Seusai penembakan, seorang saksi mata menuturkan, satu dari ketiga laki-laki itu mengambil telepon genggam milik Frans lalu mengirim pesan pendek (sandek) kepada semua nomor yang tersimpan di telepon itu, antara lain kepada anggota keluarga korban. Sandek dikirim dalam bahasa lokal, ”Tawag kayo” (Ilocano) yang artinya, kamu menelepon saya. Telepon genggam itu kemudian dikembalikan ke atas jena-zah lalu pelaku dan kedua kawannya kabur ke luar desa.

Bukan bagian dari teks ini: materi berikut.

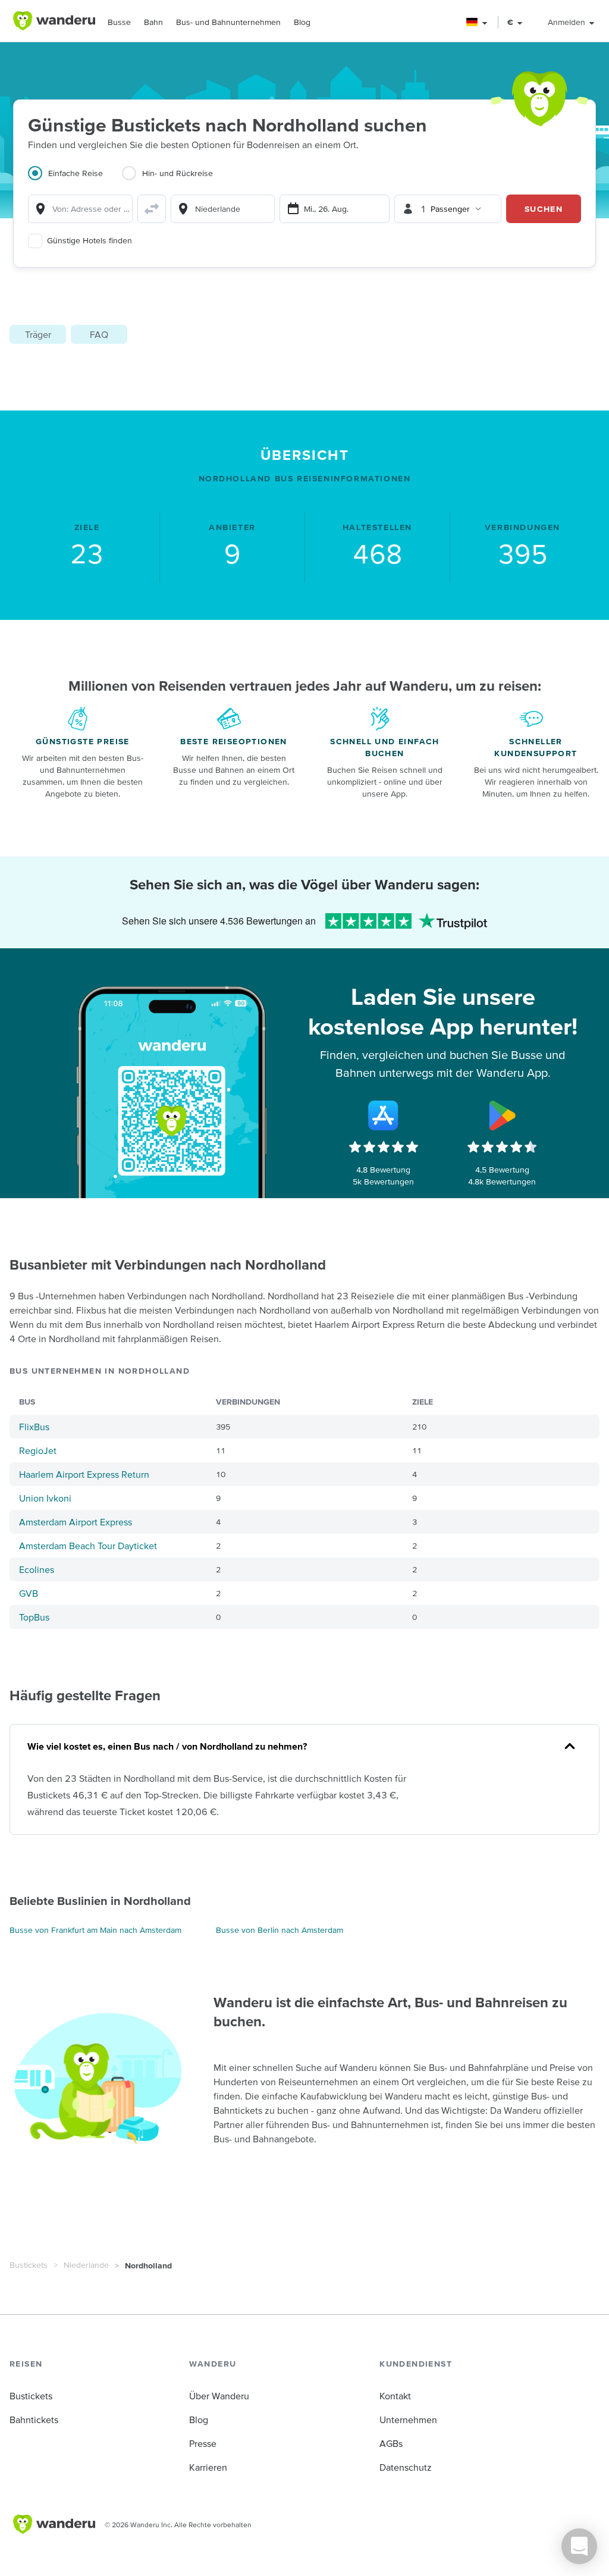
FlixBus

Sindiran pun merebak: betapa mudahnya penembak berlenggang setelah beraksi. Kepala Polisi Regional Tabuk, Raul Gonzales, menjawab, wilayah pembunuhan amat sulit dijangkau dengan kendaraan. Desa Mabungtot, Lubuagan, letaknya 330 kilometer dari ibu kota Provinsi Kalingga, Tabuk.
Motif penembakan masih tanda tanya. Ada dugaan aksi ini berhubungan dengan gerakan kelompok komunis. Wilayah penembakan Pastor Frans diduga menjadi salah satu basis gerakan komunis di Filipina Utara. Senator dari kubu oposisi pemerintah, Aquilino Pimentel, menjelaskan, para pembunuh punya motif politik ingin menunjukkan lemahnya pemerintahan Arroyo.
”Mereka sering membunuh jurnalis, politikus, sekarang pendeta, tapi pemerintahan Arroyo tak bisa mencegah-nya,” kata Pimentel. Dalam perhitungan mereka, jika semakin banyak biarawan dibunuh—lebih dari 90 persen pendu-duk Filipina adalah pemeluk Katolik—dan kasusnya tak diproses, kian merahlah rapor pemerintahan Arroyo di mata publik.
Juru bicara Departemen Luar Negeri Republik Indonesia, Kristiarto Legowo, mengatakan, aparat polisi Filipina telah berjanji akan menyelidiki dan membekuk pelakunya. ”Kami berharap pelaku bisa segera ditangkap dan diungkap motif pembunuhannya,” ujarnya. Tapi Kristiarto mengaku tak tahu soal motif politik dari pembunuhan Pastor Frans. ”Saya tak berani berspekulasi,” ujarnya.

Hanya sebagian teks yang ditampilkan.